Paresseux un jour, paresseux toujours ?

Edito – La société dans laquelle nous vivons perçoit la paresse comme une mauvaise chose, comme une maladie. Mais l’ennui ne mène pas dans tous les cas à une dépression.

La paresse, une maladie ?

Bien sur l’ennui peut devenir négatif. Mais l’excès de tout est négatif. Quand nous devenons addicte, que notre ennui devient véritablement de la paresse au point d’être répugné, alors oui c’est une « maladie ». Dans certaines religions, l’ennui dans le sens de la paresse est un péché. La meilleure façon de soigner cet excès, ce péché est l’occupation.
Comme l’a dit Émile Zola dans Les quatre évangiles « La paresse est une maladie, quand elle existe réellement (…) quand le corps refuse tout travail, répugne à la moindre fatigue ».

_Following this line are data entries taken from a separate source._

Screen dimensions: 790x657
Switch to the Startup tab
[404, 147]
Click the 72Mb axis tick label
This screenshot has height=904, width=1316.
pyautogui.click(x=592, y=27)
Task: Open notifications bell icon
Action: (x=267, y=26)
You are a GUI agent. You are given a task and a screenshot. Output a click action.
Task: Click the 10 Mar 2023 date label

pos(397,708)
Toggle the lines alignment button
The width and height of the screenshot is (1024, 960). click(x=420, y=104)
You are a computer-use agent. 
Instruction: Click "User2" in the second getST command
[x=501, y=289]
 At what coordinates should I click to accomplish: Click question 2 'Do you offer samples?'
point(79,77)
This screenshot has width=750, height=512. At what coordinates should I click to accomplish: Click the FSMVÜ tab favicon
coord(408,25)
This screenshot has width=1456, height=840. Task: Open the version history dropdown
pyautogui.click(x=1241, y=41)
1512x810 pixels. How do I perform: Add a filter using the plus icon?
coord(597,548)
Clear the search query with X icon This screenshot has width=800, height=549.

Apprenons à pousser notre réflexion plus loin. Vous êtes vous demandé d’où peut bien provenir cette dite maladie qu’est la dépression due à la paresse ?
La dépression due à la paresse n’intervient qu’à partir du moment où le quotidien que nous menons devient consciemment ou inconsciemment une corvée, une tare… Alors ne plus rien faire, faire table rase devient nécessaire en « s’ennuyant ». Mais la vie ne le permet pas toujours. Pour certains ils n’y trouveront pas un réconfort très longtemps. L’ennui mène à la réflexion et la réflexion mène généralement à se questionner sur sa propre vie, sur son passé. Selon la vie menée et la force morale certains tomberont en dépression tandis que d’autres s’éveilleront. Ce fut le cas des plus grands esprits comme Newton, Chateaubriand, Descartes, etc; tous ne faisaient rien, c’est en s’ennuyant qu’ils ont fait toutes ces découvertes, ces chefs d’œuvres. « C’est quand vous êtes perdu que vous commencez à être sauvé » (Jean d’Ormesson).

Dans la société moderne dans laquelle nous vivons, ne rien faire est mal vu, nous devons être constamment occupé à tel point que s’ennuyer est anormal. Par exemple la société a peur que les chômeurs finissent par faire une dépression mais ils ne font une dépression que parce qu’il doivent travailler; et non pour le fait de ne rien faire. Ils ont peur que l’on s’ennuie car il faut nous empêcher de réfléchir…

Le Droit à la paresse

Ne rien faire est en soi très simple, décontractant, à ce moment aucunes contraintes ne nous oppressent. Place au rêve, à la réflexion, plus rien ne nous est imposé, ce qui a du sens au quotidien n’a plus de sens à ce moment. C’est le moment de se poser des questions et de chercher des réponses. Une autre logique intervient. Notre cerveau réagit différemment nettoyant les substances toxiques accumulées contrairement au moments où nous sommes en activités, où à l’inverse notre cerveau relâche des hormones de stress, qui avec le temps cause sur certaines personnes des maladies cardiaques, des ulcères… et même des dépressions !

Donc en partant du principe qu’une dépression n’est pas impossible dans les deux situations, apprenons à prendre le temps de s’ennuyer de temps en temps…régulièrement. Rien nous oblige à ne plus travailler mais pour notre bien-être travaillons moins….si seulement la société arrivait à « n’imposer aux gens que le travail agréable, librement choisi, il n’y aurait certainement plus de paresseux ». Émile Zola.